In general, Catholics who approach for Holy Communion have the right to receive the Eucharist, unless the law provides to the contrary, and canon 915 is just such an exception to the general norm. Anyone aware of having committed a grave sin is obliged to refrain from receiving Communion without first obtaining absolution in the sacrament of Reconciliation. In addition, canon 1331 §1 of the Code of Canon Law forbids an excommunicated person, even one who has incurred a latae sententiae (automatic) excommunication, from receiving Holy Communion or any other of the sacraments of the Catholic Church, except for Reconciliation, to be reconciled to the Church. Also forbidden to receive the sacraments is anyone who has been interdicted. These rules concern a person who is considering whether to receive Holy Communion, and in this way differ from the rule of canon 915, which concerns instead a person who administers the sacrament to others.

Canon 915 is immediately followed by canon 916, which concerns the minister of the Eucharist (priest or bishop) in case that it celebrates a Mass and the recipient of Holy Communion: "A person who is conscious of grave sin is not to celebrate Mass or receive the body of the Lord without previous sacramental confession unless there is a grave reason and there is no opportunity to confess; in this case the person is to remember the obligation to make an act of perfect contrition which includes the resolution of confessing as soon as possible."

== Administration of Holy Communion ==

The general rule of canon law is that "sacred ministers cannot deny the sacraments to those who seek them at appropriate times, are properly disposed, and are not prohibited by law from receiving them"; and "any baptized person not prohibited by law can and must be admitted to holy communion". Canon 915 not only permits the ministers to deny Holy Communion to certain classes of people, but actually obliges them to deny it to those classes of people.

== Classes of people to whom Communion is to be denied under canon 915 ==

=== Those under imposed or declared excommunication or interdict ===
Any excommunication or interdict obliges the person involved to refrain from receiving Holy Communion, but a minister is obliged to deny Holy Communion only to those on whom an ecclesiastical superior or tribunal has publicly imposed the censure or declared that it has in fact been incurred. Canon 915 thus does not apply in cases of undeclared latae sententiae (automatic) excommunication, such as that incurred, according to canon 1398, by someone who actually procures an abortion. While someone in this situation should not receive Communion until the excommunication is lifted, a priest may not on the grounds of the automatic excommunication refuse to administer the sacrament even if he knows of its existence.

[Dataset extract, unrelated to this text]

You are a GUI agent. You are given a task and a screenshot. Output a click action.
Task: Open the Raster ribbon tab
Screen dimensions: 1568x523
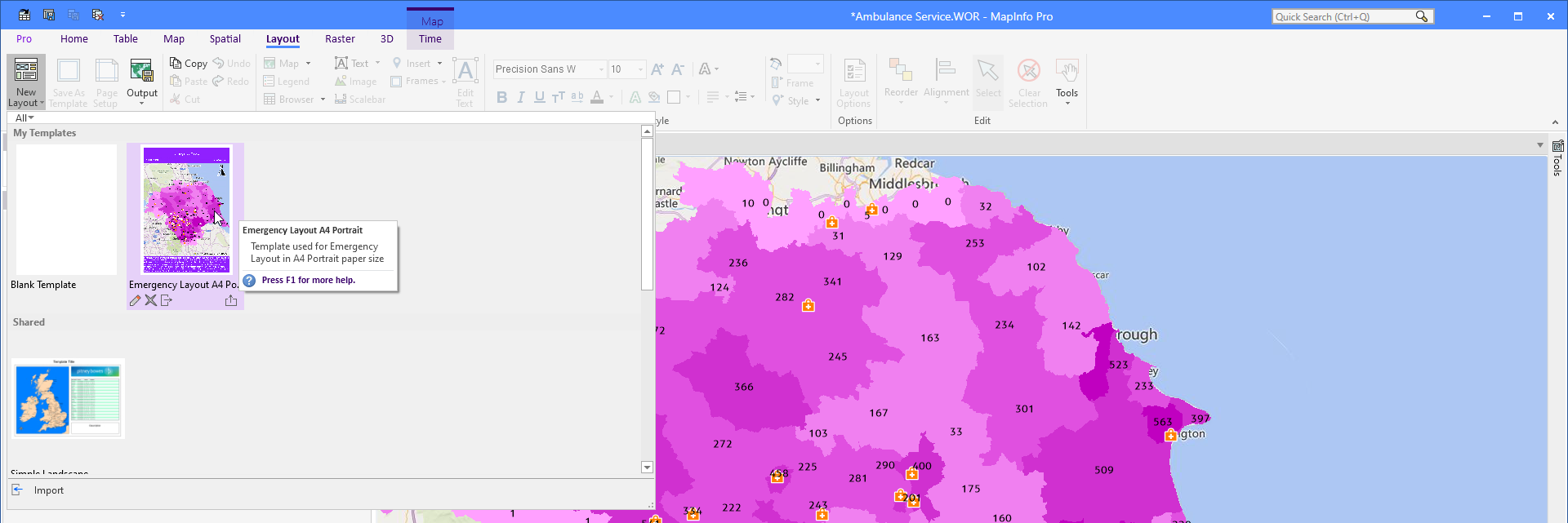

=== Those who persist in manifest grave sin ===

It can be more difficult to determine whether in a particular case all four elements referred to are simultaneously present:
1. a sin,
2. which is grave,
3. which is manifest,
4. and which is obstinately persevered in.

The action must be a sin in the eyes of the Church, not merely something distasteful or irritating; personal guilt on the part of the person concerned is not required.

The sinful action must be "seriously disruptive of ecclesiastical or moral order".

To be manifest, the sin must be known to a large part of the community, a condition more easily met in a rural village than in an anonymous urban parish. Knowledge by the priest alone, in particular through the sacrament of confession, is not a justifying cause for denying Holy Communion. Public withholding of the Eucharist for little-known sins, even grave sins, is not permitted under canon law.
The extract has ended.